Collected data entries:

---+---

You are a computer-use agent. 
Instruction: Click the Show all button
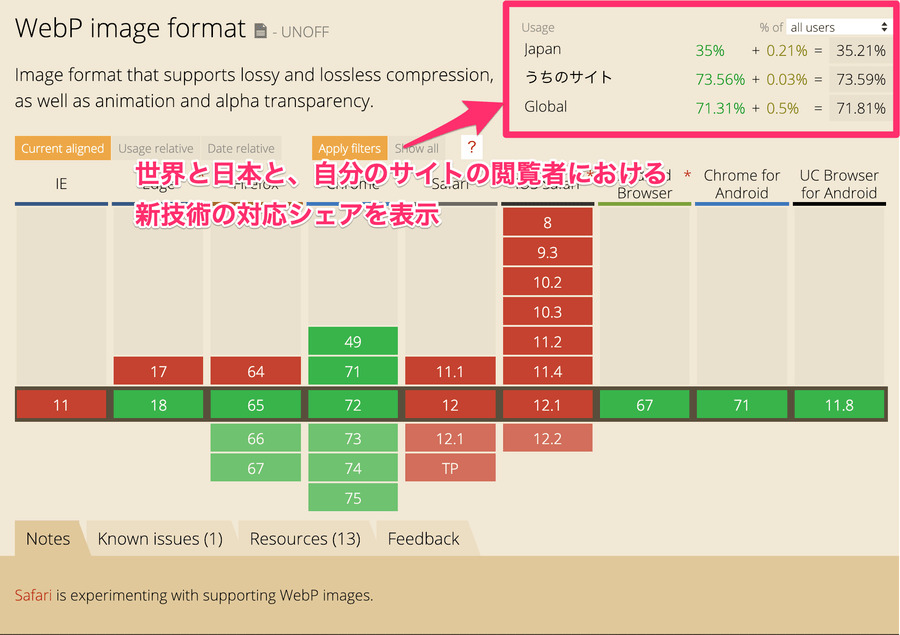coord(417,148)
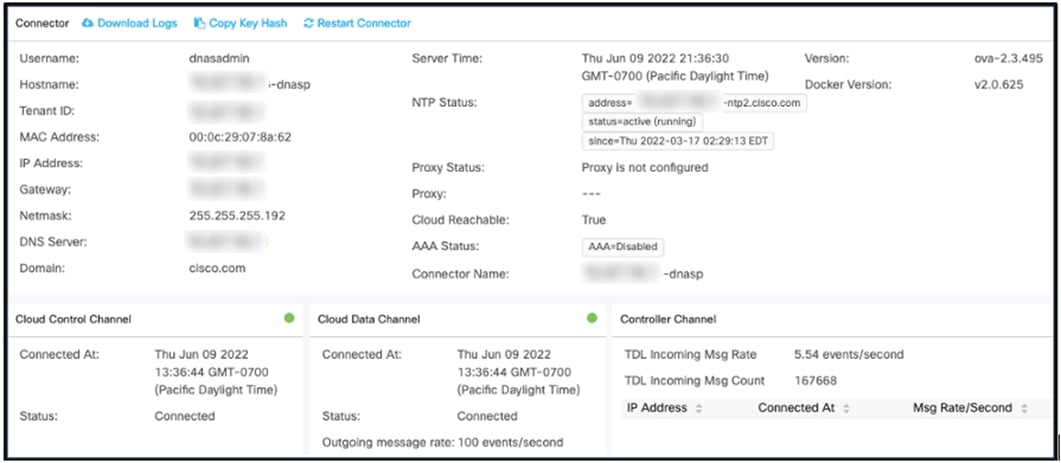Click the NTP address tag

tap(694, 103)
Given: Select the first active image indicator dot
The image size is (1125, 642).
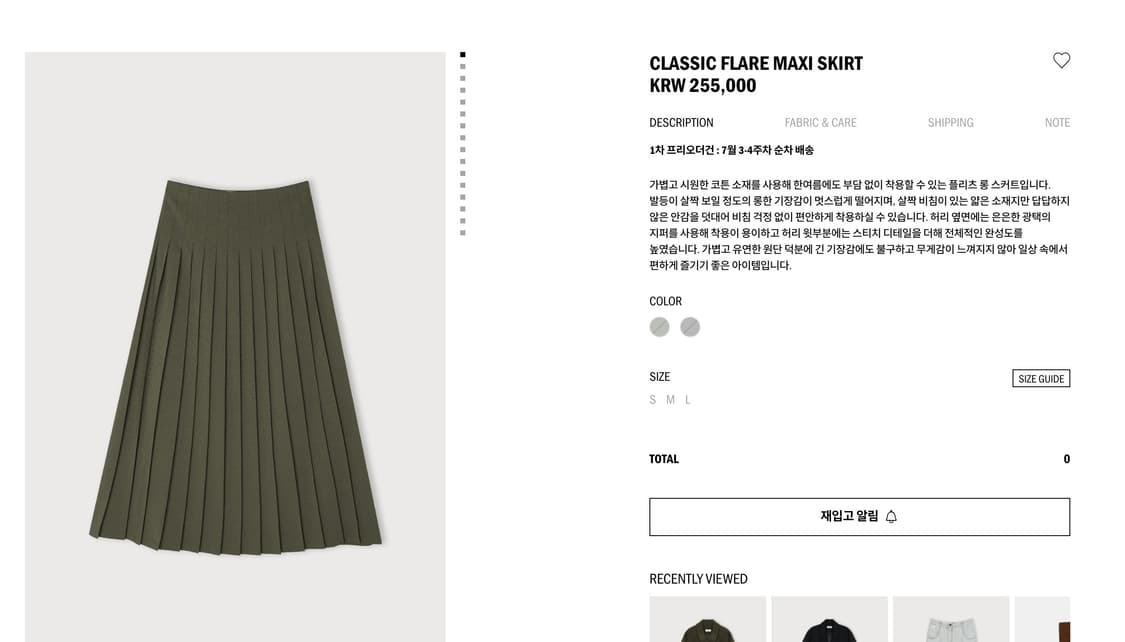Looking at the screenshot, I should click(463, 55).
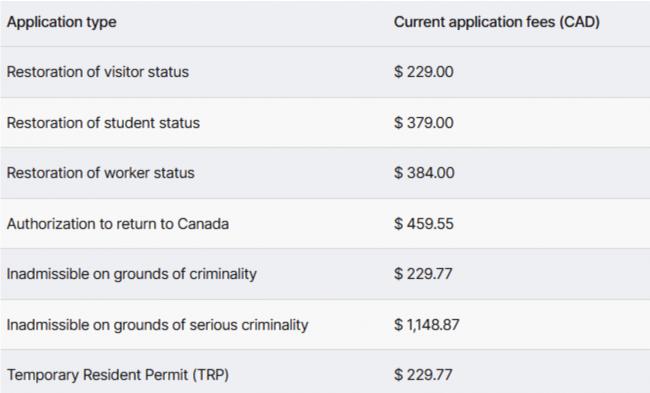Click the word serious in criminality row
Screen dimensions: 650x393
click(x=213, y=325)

---+---

• YOUR GOAL: Each entry above must be repeated word for word, minus its images.

• EXERCISE RESPONSE:
You are a computer-use agent. 
Instruction: Click the Show all button
coord(417,148)
Click the NTP address tag

tap(694, 103)
Given: Select the first active image indicator dot
The image size is (1125, 642).
Looking at the screenshot, I should click(463, 55).
Click the word serious in criminality row
Screen dimensions: 650x393
click(x=213, y=325)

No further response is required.